Exercice court 1 -
Dans le témoignage sur l'École européenne, reformulez s'il vous plaît sous forme de liste brève le paragraphe commençant par « Tout commence en 2003 », en conservant ses faits principaux.
Exercice court 2 -
Donnez la suite du témoignage sur l'École européenne, à partir de sa dernière phrase.
━━━━━ Texte proposé
Par Laurent Marchesi, initialement publié dans le trimestriel n°88, en 2004.
Panaziota, Rainer, Hilde, mais aussi Nicole, Till, Christina, José… Autant de prénoms et de visages qui me reviennent en mémoire. Autant d’échanges, d’interrogations intéressantes avec ces enseignants et ces élèves venus des quatre coins de notre vieille Europe en mal de constitution. Autant d’accents, de sourires, de gentillesse dans cette gigantesque implantation aux couloirs tortueux. Autant d’expériences dont j’ai l’envie de vous entretenir un peu…
Tout commence en 2003. Avec ma collègue détachée pédagogique, Axelle Sassoye, nous arborons fièrement les rues d’Etterbeek, cité des arts. Boulevard Général Jacques, campus de la VUB, Colruyt, nous voici à L’Ecole Européenne. Les bâtiments en imposent, tout neufs. Outre sa valise, Axelle est chargée d’une conférence autour des concepts de Graines de Médiateurs. Moi je suis encore dans ma période de formation tout nouveau. J’imagine déjà la foule scandant nos prénoms, les autographes à signer, les petits fours… effectivement en matière de petits fours je ne serai pas déçu. Très peu de professeurs ont répondu « présent ». Qu’à cela ne tienne. La conférence se transforme en rencontre. Ma collègue ne se démonte pas et présente avec brio les concepts de graines de médiateurs.
━━━━━━━━━━
━━━━━ Données extraites
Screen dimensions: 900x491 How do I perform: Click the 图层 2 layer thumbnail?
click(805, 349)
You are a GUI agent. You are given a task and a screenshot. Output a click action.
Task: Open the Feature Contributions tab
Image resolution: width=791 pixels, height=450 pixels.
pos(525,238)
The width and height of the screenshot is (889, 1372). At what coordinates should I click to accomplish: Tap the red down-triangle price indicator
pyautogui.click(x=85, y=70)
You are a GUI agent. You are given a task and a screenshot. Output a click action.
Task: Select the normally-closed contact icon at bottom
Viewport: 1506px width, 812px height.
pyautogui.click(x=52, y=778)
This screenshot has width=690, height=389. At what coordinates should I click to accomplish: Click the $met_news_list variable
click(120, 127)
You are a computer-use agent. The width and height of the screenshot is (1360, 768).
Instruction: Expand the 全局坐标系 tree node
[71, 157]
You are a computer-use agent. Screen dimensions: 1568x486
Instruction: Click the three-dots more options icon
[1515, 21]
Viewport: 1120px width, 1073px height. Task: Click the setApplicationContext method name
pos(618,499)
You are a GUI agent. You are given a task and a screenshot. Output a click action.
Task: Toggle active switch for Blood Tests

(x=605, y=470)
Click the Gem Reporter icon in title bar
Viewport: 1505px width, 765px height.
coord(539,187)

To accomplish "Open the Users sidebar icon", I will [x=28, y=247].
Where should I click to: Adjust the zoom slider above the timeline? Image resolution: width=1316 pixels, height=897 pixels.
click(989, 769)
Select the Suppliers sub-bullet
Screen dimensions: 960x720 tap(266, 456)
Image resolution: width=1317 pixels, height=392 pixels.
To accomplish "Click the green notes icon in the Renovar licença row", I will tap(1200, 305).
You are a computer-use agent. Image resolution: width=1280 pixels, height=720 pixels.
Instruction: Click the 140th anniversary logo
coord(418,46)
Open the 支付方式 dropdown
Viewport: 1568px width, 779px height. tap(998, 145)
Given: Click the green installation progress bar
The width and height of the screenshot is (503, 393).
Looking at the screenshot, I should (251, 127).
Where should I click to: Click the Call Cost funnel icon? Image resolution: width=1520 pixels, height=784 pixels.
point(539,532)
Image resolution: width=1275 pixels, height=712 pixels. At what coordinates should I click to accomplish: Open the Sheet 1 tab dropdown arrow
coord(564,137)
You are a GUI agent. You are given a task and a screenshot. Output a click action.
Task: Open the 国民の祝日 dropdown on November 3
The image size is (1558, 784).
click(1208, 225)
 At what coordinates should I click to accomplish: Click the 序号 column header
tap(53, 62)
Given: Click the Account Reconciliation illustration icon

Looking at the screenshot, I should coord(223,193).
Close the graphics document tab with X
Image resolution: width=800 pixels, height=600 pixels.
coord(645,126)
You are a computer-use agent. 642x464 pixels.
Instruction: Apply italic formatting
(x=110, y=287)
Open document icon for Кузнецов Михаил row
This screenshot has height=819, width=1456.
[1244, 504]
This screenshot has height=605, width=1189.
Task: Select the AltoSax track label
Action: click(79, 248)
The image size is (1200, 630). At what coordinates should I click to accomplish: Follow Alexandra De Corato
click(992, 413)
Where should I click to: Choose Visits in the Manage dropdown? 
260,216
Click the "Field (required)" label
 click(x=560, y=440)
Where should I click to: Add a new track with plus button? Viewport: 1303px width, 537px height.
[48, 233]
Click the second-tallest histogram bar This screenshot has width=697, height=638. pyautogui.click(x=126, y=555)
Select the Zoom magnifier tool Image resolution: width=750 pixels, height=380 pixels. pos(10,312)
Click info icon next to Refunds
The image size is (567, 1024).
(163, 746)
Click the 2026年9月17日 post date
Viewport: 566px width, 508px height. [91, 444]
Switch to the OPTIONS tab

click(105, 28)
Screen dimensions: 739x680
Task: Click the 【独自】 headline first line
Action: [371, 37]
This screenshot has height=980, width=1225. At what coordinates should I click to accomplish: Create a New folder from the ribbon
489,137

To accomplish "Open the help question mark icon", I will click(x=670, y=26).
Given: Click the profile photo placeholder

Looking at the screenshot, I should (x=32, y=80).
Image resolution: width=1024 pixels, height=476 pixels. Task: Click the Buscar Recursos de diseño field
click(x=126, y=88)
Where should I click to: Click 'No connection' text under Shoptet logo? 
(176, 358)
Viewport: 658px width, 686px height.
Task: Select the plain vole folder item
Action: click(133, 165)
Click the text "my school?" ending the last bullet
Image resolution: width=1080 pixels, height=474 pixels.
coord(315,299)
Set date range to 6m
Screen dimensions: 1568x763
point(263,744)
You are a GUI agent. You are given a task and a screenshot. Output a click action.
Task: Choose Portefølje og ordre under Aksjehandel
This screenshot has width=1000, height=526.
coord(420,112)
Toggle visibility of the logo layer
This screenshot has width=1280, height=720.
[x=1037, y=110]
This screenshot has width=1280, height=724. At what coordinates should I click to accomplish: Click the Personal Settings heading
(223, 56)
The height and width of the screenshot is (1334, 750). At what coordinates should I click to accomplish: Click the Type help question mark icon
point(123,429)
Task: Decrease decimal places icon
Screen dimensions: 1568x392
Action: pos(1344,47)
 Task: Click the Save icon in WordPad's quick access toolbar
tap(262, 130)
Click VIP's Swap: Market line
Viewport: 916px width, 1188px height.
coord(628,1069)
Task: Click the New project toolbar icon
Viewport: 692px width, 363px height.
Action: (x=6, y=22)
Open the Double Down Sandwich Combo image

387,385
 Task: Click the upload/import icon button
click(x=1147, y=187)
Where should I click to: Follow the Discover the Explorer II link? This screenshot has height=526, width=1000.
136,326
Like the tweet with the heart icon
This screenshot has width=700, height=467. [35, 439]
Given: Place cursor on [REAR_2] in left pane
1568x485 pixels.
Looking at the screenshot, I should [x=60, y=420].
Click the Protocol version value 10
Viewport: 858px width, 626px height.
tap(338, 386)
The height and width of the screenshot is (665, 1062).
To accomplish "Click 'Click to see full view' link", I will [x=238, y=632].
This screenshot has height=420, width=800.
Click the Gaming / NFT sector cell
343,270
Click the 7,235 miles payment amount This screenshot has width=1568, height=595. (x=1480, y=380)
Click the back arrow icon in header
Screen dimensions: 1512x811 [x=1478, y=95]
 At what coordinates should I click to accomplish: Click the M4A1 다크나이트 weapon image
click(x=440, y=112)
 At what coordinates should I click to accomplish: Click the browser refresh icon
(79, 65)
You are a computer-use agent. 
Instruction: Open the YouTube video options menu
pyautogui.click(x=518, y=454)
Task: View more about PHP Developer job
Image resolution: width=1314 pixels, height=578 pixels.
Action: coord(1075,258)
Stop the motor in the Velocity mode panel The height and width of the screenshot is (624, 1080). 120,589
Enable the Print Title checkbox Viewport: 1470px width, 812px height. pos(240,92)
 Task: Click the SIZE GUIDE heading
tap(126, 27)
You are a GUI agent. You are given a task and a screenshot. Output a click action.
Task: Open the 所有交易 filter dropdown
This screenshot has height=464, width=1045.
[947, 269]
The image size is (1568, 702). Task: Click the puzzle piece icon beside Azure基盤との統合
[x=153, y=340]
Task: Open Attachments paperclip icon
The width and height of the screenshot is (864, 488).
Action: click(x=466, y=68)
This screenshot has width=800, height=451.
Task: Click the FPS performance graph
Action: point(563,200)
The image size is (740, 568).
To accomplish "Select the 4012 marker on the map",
━━━━━━━━━━
Réponse écrite 1 -
- En 2003, l'auteur et sa collègue détachée pédagogique, Axelle Sassoye, se rendent à l'École européenne, à Etterbeek. Les bâtiments, tout neufs, impressionnent.
- Axelle est chargée d'y donner une conférence sur les concepts de Graines de Médiateurs. L'auteur est alors encore en formation.
- Très peu de professeurs sont présents. La conférence se transforme donc en rencontre, et Axelle présente avec brio les concepts de Graines de Médiateurs.

Réponse écrite 2 -
Les questions ne fusent pas vraiment. Quelques enseignants nous connaissent déjà, semblent séduits. D’autres semblent plus sceptiques. Pourquoi sommes-nous là ? Que souhaitent les personnes présentes ? Que voudrait la direction ?
Quelques mois plus tard (entre-temps Axelle est retournée dans ses classes à Bruxelles), coup de fil de la psychologue scolaire de l’école. Des élèves du secondaire supérieur, une petite dizaine, seraient intéressés par le projet : ils souhaitent être formés à la médiation par les pairs en 3 jours. J’en parle à notre secrétaire générale, Mireille, et aux autres formateurs. La médiation est un processus qui prend du temps. Nous pouvons leur proposer une formation à la gestion des conflits (inclus quelques aspects portant sur la médiation), mais certainement pas les former à la médiation en si peu de temps.
Je décide donc de rencontrer l’équipe pédagogique et les élèves intéressés pour leur exposer notre point de vue. Il leur est difficile d’entendre mes arguments. Ils veulent de la médiation. Est-ce le mot « conflit » qui leur fait si peur ? Où veulent-ils aller ? Je me sens coincé entre l’enclume et le marteau d’autant qu’ils veulent organiser cela en après-midi les mercredis. Ce n’est guère dans notre habitude de travailler en demi-journée mais si les élèves sont prêts à travailler le mercredi après-midi, c’est que quelque chose doit drôlement les motiver… : ne laissons pas s’envoler de telles énergies !
Et puis je renoue avec mon « ancien » métier, professeur de français dans le secondaire supérieur dans la région du Centre. Je les connais bien ces adolescents aux cent (ou sans) questions.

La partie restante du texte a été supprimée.